• Kardiol Pol · Dec 2007

    Case Reports

    [Variant Brugada syndrome--mild ST segment elevation in inferior leads and aborted sudden cardiac death].

    • Piotr Kukla, Marek Jastrzebski, Bogumiła Bacior, Piotr Gomuła, Janusz Grodecki, and Kalina Kawecka-Jaszcz.
    • Oddział Wewnetrzny, Szpital Specjalistyczny im. H. Klimontowicza, Gorlice.
    • Kardiol Pol. 2007 Dec 1;65(12):1494-8.

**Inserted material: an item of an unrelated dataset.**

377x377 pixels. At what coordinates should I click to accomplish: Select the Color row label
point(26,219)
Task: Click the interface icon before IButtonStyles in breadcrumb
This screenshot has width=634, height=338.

    AbstractWe describe a case of an otherwise healthy 48-year-old man who survived aborted sudden cardiac death (SCD). His ECG showed ST segment elevation in inferior leads, therefore an acute coronary syndrome was suspected. However, serial troponin T and CPK-MB were negative, echocardiogram was unremarkable and exercise test was negative. On the basis of electrophysiological study, positive ajmaline test, persistent ST segment elevation in inferior leads and other clinical features (PQ interval of 240 ms, family history of SCD) a diagnosis of variant Brugada syndrome was made. Persistent ST segment elevations in inferior leads can be a marker of variant Brugada syndrome.